No hay duda, no hay salida: ser madrastra es toda una desgracia. Quien dice madrastra dice Cenicienta, una empleada doméstica de los tiempos en que las domésticas no eran empleadas, sino empleadas por sus dueños. Quien lo dice dice crueldad, explotación, dice maltrato, desamor. Y sin embargo no hay otras palabras para decir un hecho cada vez más notorio: que las familias ya no son lo que eran.
Durante siglos, la potencia de la ideología cristiana obligó a casi todos a formar relaciones constreñidas: un hombre y una mujer se ligaban —se “casaban”— para reproducirse y se reproducían y vivían juntos hasta que se morían; sus hijos vivían con ellos hasta que se ligaban a su vez y se reproducían y se morían, y así de seguido y amén y adiós muy buenas. (Los cristianos, por cierto, eran ambiguos: obligaban a todos a hacer lo que sus propios mandos debían evitar. Era una forma de decir a los suyos que la suya era una opción menor, la que quedaba para los más débiles: otro modo de llamarlos inferiores).

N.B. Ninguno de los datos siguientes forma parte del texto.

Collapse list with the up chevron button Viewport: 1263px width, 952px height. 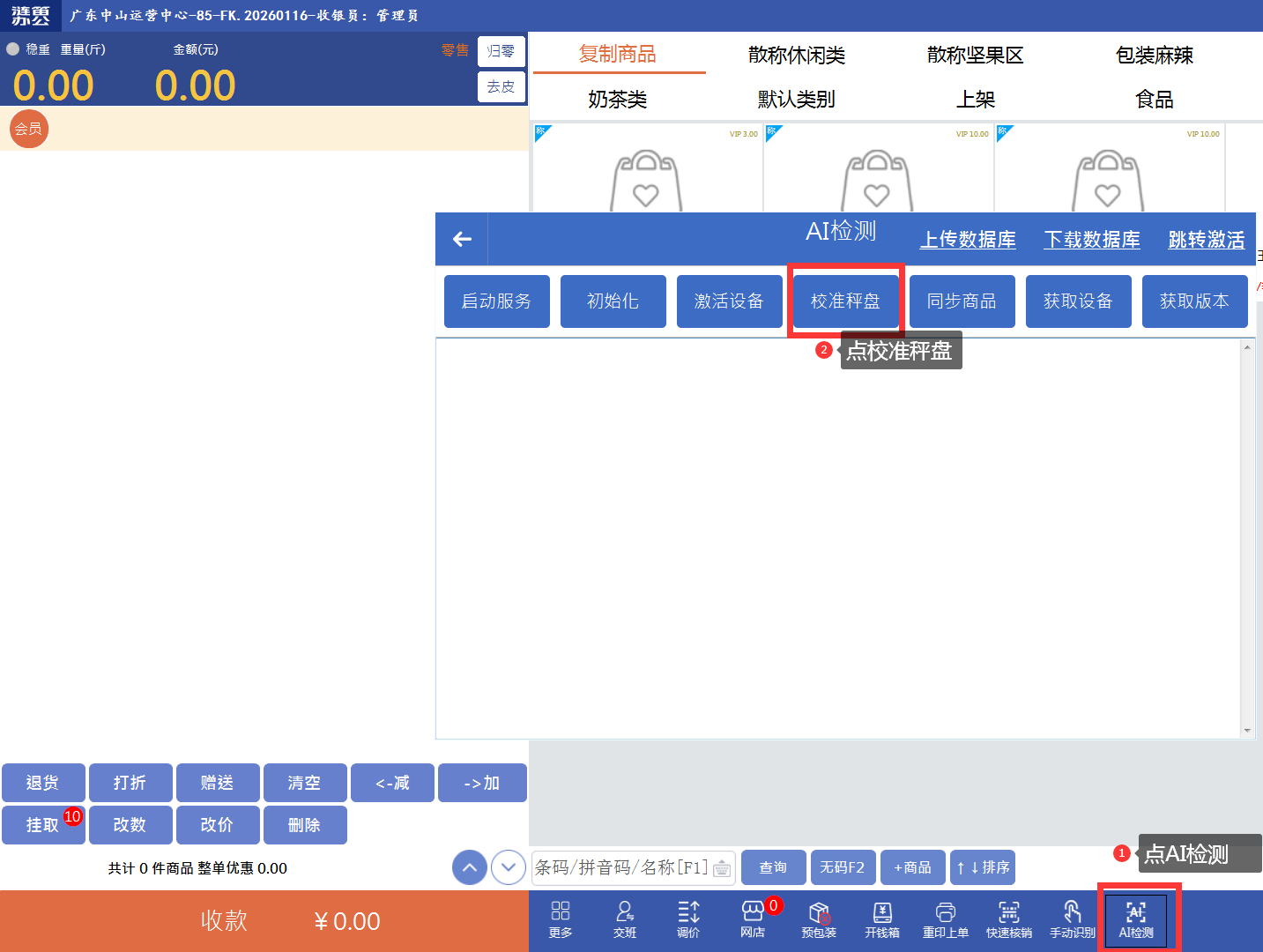[x=470, y=867]
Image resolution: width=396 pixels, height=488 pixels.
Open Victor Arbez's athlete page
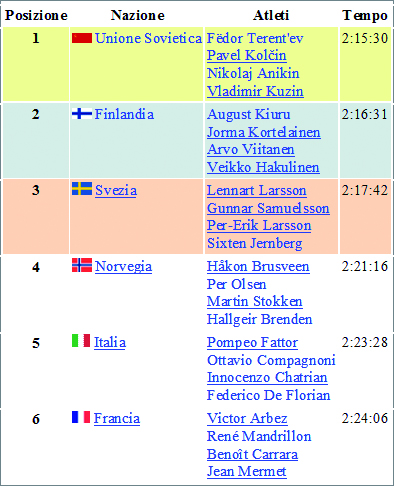pyautogui.click(x=247, y=419)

Pero la forma de la familia cristiana estaba clara y las palabras necesarias eran pocas: padre, madre, hija, hijo, hermana, hermano, nieto si acaso, tío, sobrino. La palabra madrastra —o padrastro, hermanastro, hermanastra— daba cuenta de una irregularidad: que el padre o la madre se habían muerto con prisa y el restante se había vuelto a ligar y entonces había hijos que vivían con una mujer que no era su madre, un hombre que no era su padre, unos niños que no sus hermanos —y, para mentarlos, se usó el sufijo astro.
(Astro es asco, cacaculopís. Astro, tan luminoso, se usa para oscurecer. Como en poetastro, por ejemplo, politicastro desastrado y desastroso: terminar algo en astro es condenarlo. Así los parientastros).
El problema es que las familias se reconvirtieron. Sacudidas del yugo religioso, ahora tantas están hechas de retazos: los tuyos, los míos y los nuestros, las familias patchwork, las relaciones que cambian y se cambian e inventan y se inventan. Los dogmáticos de siempre dirán que esas no son familias, arrogándose como siempre el derecho de decidir qué es y qué no es, pero lo cierto es que se imponen los modelos sin modelo; es tan común, digamos, ese chico que vive en una casa con su padre y la mujer de su padre y los hijos de la mujer de su padre y en otra casa con su madre y el hombre de su madre y los hijos del hombre de su madre —por no hablar del que vive con su padre y el hombre de su padre, un suponer, o su madre y la madre de su madre y el hombre de la madre de su madre, por ejemplo— y no sabe cómo se llaman las relaciones que lo unen a todas esas personas: cómo identificarlas, cómo darles una identidad. Podría caer en el oprobio de las perífrasis tipo el novio de mamá o el hijo de la mujer de mi padre: derrotas de la lengua. Podría decir madrastras, padrastros y hermanastros, más derrotas: astro, ya queda dicho, es asco. Porque no hemos producido nuevos nombres. Somos tan rápidos inventando palabras precisas que precisan cosas que se precisan poco y no hemos inventado palabras para estas nuevas funciones que están por todas partes.
Es el peso, todavía, de aquella religión. En el silencio de bloquear las palabras la religión boquea, sobrevive. Su último gran poder está en privarnos de nombrar, obligarnos a no nombrar lo que vivimos. Ya está bien. Dejar de hacer como si no existiera lo que existe, ponerles nombres a esas realidades, crearles sus palabras, sería otra forma de gritar que Dios no ha muerto porque no vivió nunca —y que los Reyes Magos eran los padres, los padrastros, los hermanastros, la mujer de mamá, todos los nuestros.